La réalité est celle d’un pays, la Guinée. Qui a réussi l’exploit de changer capricieusement de république, passer de la 3è à la 4è en maintenant les pires de ses ministres. Quant au symbolique, il relève de la littérature : la classique et le polar. Venue vernir le curriculum vitae du président guinéen. Impossible d’évoquer le nom d’Alpha Condé sans que ne surgissent deux images au moins. La première, de M. Jourdain, réputé pour faire de la prose sans le savoir. La seconde, de Berrurier, qui constate dans ses pérégrinations que « ça meurt et ça ne sait même pas.» La république est en train de foutre le camp à l’insu du président.

Le locataire de Sékhoutouréya parait en filigrane tant chez Molière que chez San Antonio. Il a tout l’air de s’être engagé dans un labyrinthe de remaniement ministériel sans en connaître l’issue. Le 18 janvier, il signe le décret de structuration d’un « nouveau » gouvernement de 36 ministères et un secrétaire général des affaires religieuses. Le 19, la RTG commence à diffuser, au compte-gouttes, la liste de la nouvelle équipe. Rien que des anciens. A la date du 6 février, manquaient encore à l’appel deux ministères et le secrétariat aux fausses affaires islamiques et chrétiennes. Le Secrétariat général du gouvernement, précédemment occupé par un jeune loup du RPG devenu « frondeur, » a préféré disparaître de la circulation. Inouï !

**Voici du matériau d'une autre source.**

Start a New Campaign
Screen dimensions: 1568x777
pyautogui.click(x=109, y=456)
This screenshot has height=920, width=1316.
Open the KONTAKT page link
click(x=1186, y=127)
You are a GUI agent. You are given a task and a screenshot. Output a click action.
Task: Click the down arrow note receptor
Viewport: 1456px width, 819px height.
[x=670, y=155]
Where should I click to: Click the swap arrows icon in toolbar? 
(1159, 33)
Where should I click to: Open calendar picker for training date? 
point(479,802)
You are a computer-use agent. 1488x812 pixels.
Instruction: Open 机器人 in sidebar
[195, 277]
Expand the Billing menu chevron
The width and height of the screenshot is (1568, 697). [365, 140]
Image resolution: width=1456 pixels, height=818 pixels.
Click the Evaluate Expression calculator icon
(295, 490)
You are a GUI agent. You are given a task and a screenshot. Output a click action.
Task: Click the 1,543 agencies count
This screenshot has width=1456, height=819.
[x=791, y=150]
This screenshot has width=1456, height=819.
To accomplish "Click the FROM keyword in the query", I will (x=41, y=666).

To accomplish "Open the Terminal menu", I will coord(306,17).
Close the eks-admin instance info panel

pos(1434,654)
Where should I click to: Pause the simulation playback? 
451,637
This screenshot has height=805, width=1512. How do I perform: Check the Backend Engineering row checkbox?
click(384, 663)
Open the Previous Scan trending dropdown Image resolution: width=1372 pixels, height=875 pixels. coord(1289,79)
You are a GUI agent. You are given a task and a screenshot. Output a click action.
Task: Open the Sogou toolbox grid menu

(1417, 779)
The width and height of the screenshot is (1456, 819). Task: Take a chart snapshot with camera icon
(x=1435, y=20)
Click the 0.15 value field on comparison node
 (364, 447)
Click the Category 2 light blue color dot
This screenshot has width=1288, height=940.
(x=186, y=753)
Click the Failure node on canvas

Lundi 1er février, le Prési-Grimpeur se mue en pointeur de la république, et il n’a pas achevé la formation de son équipe gouvernementale. Sa nouvelle priorité : dénombrer retardataires et absents dans les ministères et régies financières. Il inspecte la Banque Centrale, la Direction Nationale des Impôts, le Budget et que sais-je encore ! Il a dû s’aviser de la futilité de l’opération. A moins qu’il ne se soit essoufflé à l’escalier des immeubles, contrairement à l’affirmation des démagogues à l’entour. Naturellement, l’expérience tourne court. Les absents qu’il a pontés seront toujours absents. Ce n’est pas parce qu’ils sont nés paresseux ou rebelles. Loin s’en faut ! Tout le monde sait que l’administration et les administrateurs d’Alpha Grimpeur sont voués au retard. Le problème n’est pas ponctuel, il est structurel. Posez la question aux embouteillages, les klaxons vous répondront ! Après 63 ans d’indépendance, le pays ne pointe aucun domaine fiable. Calculette en main, vous ne pouvez pas démentir. Si Alpha se vante d’avoir grimpé les quatre étages de la Banque Centrale ou ceux de la Direction nationale des Impôts, c’est parce que la Guinée n’a pas la culture de l’ascenseur. Après dix ans au pouvoir, il ne devrait pas s’en réjouir. Avec toute la bauxite qu’il vend.